(Screenshot grounding data)
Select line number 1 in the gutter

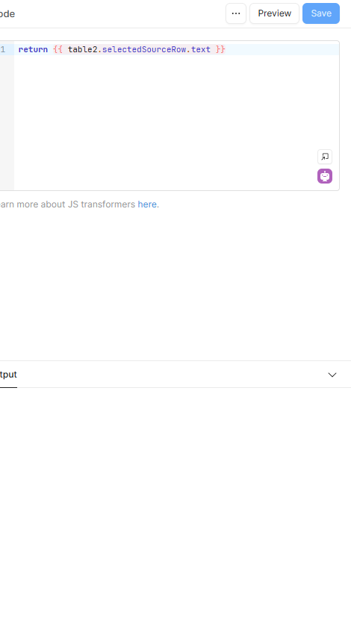3,49
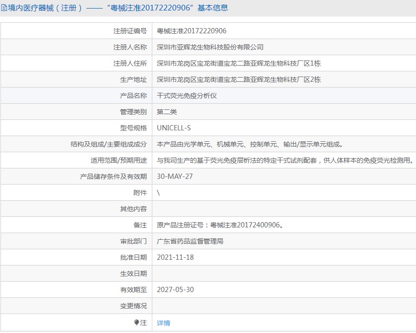Select registration number 粤械注准20172220906 in the table
416x333 pixels.
191,31
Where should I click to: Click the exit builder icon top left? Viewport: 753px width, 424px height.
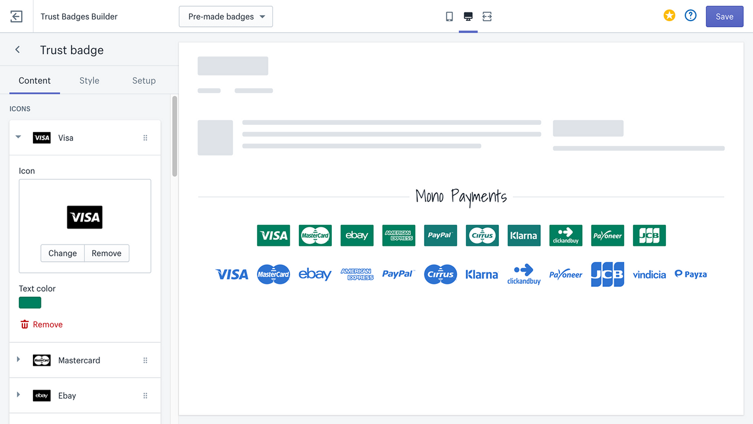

Exercise directions:
Output the entries above verbatim. Omit the images.

Result of the task:
Select line number 1 in the gutter

3,49
Select registration number 粤械注准20172220906 in the table
416x333 pixels.
191,31
Where should I click to: Click the exit builder icon top left? Viewport: 753px width, 424px height.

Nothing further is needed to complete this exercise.